Signing the conventions were (from left) Christophe Avognon from EDF Guadeloupe, President Daniel Gibbs, Secretary-General of the Préfecture Mickaël Dore and ADEME Director General Jéréôme Roch (right). Territorial Councillor Pascale Laborde (second left) was also present as responsible for energy and the environment.  (Robert Luckock photo)


MARIGOT–President Daniel Gibbs recently signed two conventions with the State and partners Electricité de France (EDF) and the Agency for Environment and Energy Management (ADEME) to establish an energy code for St. Martin which has fallen under the national code of energy for the past nine years.

  Although the Collectivité has been competent in the field of energy since 2012, this competence had remained only theoretical.

  The first signature was for a framework convention on energy between Collectivité and State and the second a convention setting up an energy demand control committee.

  “It was necessary to clarify the local regulatory context in terms of energy, and formalise a code of energy of St. Martin in all its dimensions,” Gibbs explained.

  “With this in mind, the Collectivité with the support of ADEME, which will finance the recruitment of two project managers, is going to undertake the elaboration of a multiannual energy programme by the end of next year. This partnership between State and Collectivité will help to maintain equalisation balance so that the price of electricity remains aligned with its cost in France.”

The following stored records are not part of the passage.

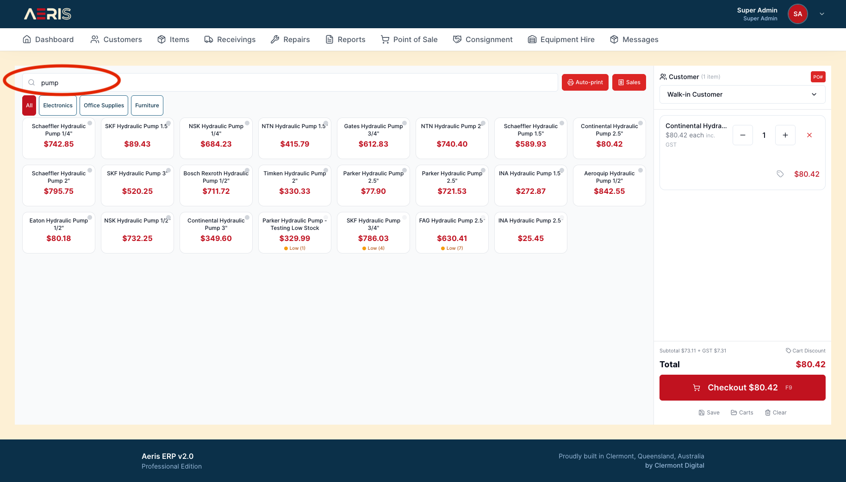The image size is (846, 482).
Task: Click the SA user avatar
Action: pos(797,14)

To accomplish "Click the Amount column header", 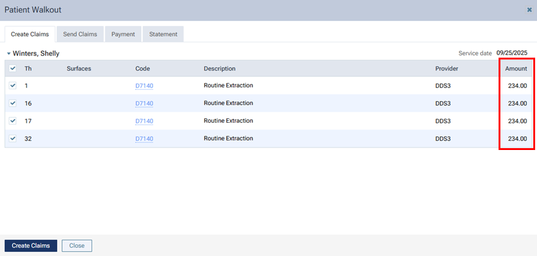I will click(x=516, y=68).
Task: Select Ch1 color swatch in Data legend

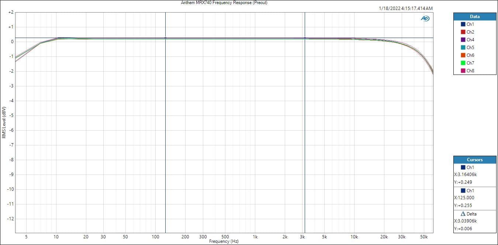Action: 463,24
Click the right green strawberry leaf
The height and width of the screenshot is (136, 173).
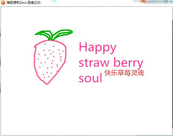[63, 34]
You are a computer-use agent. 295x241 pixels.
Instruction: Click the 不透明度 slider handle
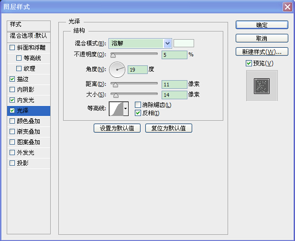click(113, 55)
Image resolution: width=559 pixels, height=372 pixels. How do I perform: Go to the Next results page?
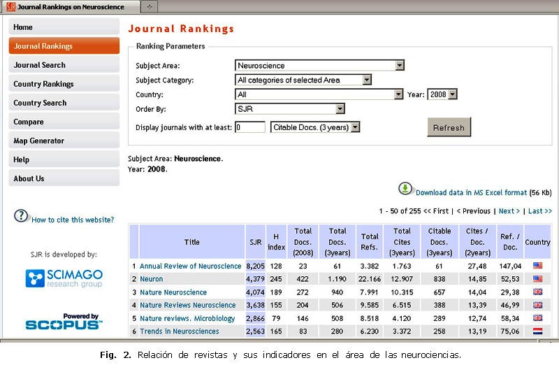pos(508,210)
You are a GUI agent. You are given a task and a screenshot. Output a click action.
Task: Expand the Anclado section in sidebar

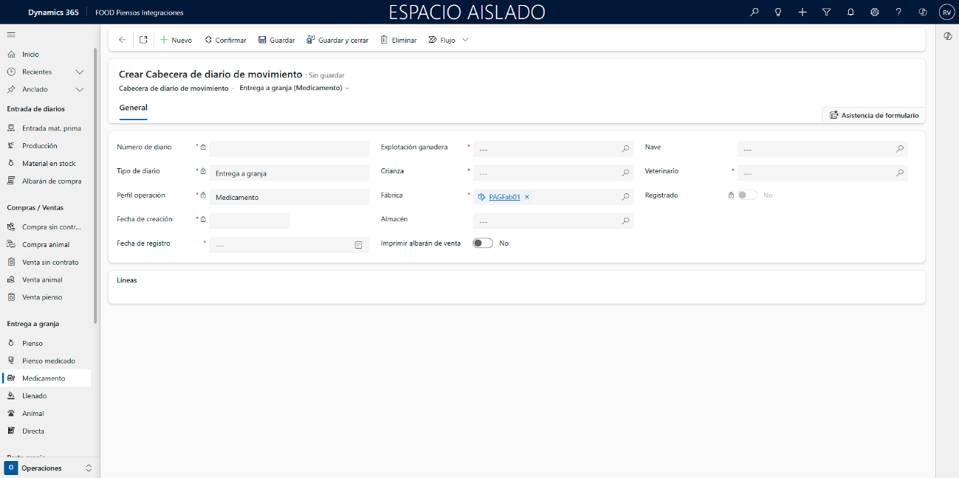(80, 89)
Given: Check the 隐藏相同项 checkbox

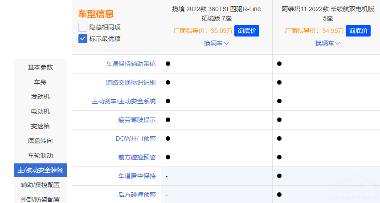Looking at the screenshot, I should coord(83,27).
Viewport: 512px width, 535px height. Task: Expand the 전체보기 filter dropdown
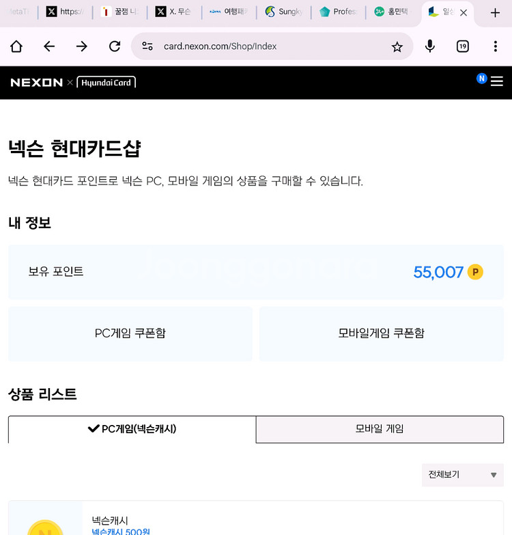coord(462,475)
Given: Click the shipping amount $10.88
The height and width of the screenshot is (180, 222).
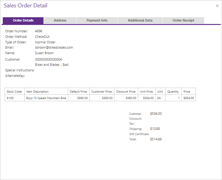Looking at the screenshot, I should tap(155, 129).
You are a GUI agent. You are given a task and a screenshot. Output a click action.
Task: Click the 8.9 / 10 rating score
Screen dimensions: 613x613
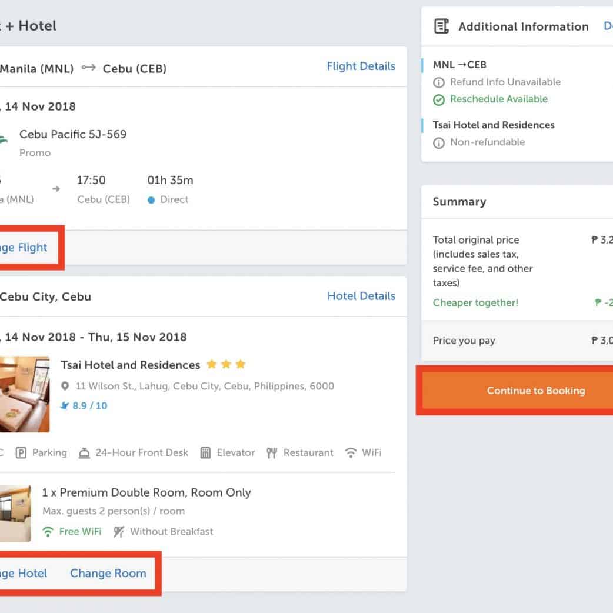[89, 406]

  He explained the Energy Code gives St. Martin the status of a non-interconnected zone (NIZ) to the continental metropolitan network, like Corsica, the French overseas departments, Saint-Barthélemy, Saint-Pierre-et-Miquelon, Wallis and Futuna. However, this is not the case for French Polynesia and New Caledonia.

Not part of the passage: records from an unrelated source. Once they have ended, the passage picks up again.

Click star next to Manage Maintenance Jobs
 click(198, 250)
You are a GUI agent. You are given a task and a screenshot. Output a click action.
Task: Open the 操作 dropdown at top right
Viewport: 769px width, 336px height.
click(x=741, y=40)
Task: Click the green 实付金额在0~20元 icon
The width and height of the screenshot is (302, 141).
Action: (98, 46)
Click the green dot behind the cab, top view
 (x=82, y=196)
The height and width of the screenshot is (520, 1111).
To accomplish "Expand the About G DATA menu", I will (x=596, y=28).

  As in the other NIZs, the cost of producing electricity in St. Martin is much higher than in mainland France, four times higher overall.

  To ensure uniform electricity sales tariffs throughout the country, particularly in the NIZs, the tariff equalisation mechanism is used to cover the additional production cost, which is linked in particular to the absence of nuclear power plants in these territories.

  The equalisation is funded by the contribution to public electricity service (CPES), which is deducted from the bill of all French customers.

  “Our electricity is four times more expensive than in France, but since 1975 we have benefited from the metropolitan rates: the difference is covered by national solidarity,” Gibbs pointed out. “This is not the case in Polynesia and New Caledonia, which have full competence in the field of energy … and whose consumers pay bills that are twice as high as in the rest of France.

  “I would also like to add that our neighbours in St. Maarten do not benefit from such an equalisation mechanism from the Netherlands either. Now, some people in Paris wanted to call this equalisation into question, on the pretext that we have the competence for energy. It was therefore necessary to negotiate an agreement to legally secure the equalisation mechanisms in St. Martin.”

  Gibbs said the negotiations have been going on since 2018, interrupted by the health crisis, and resulted in the text that was signed.

  “Frankly, if tariff equalisation had been called into question, I would have asked the State to take back the energy competence, as the Territory of Wallis and Futuna did in 2016. Consumers and businesses in St. Martin would not have to bear a fourfold increase in the price of electricity. National solidarity must continue to prevail.”

  Article 4 of the agreement specifies the State undertakes to perpetuate, under the same conditions as those applicable to the other NIZs, the mechanisms of tariff equalisation, which represent each year about 50 million euros. St. Martin will be able to benefit from new national funding for development of renewable energies, to set up energy demand management and storage systems.

  The Collectivité, Direction de l’Environment et l’Amenagement du Logement (DEAL), ADEME and EDF will work in partnership to elaborate the framework of compensation, by the CPSE, to control energy demands in St. Martin.

  “This is important for our credibility, important for the consumer in St. Martin and important for the environment, the climate, and the planet,” Gibbs said. “At the same time, we will continue to benefit from funding schemes for rural electrification, the Facé, which has already supported us well after Hurricane Irma, with allocations of several million euros in 2017-2018.”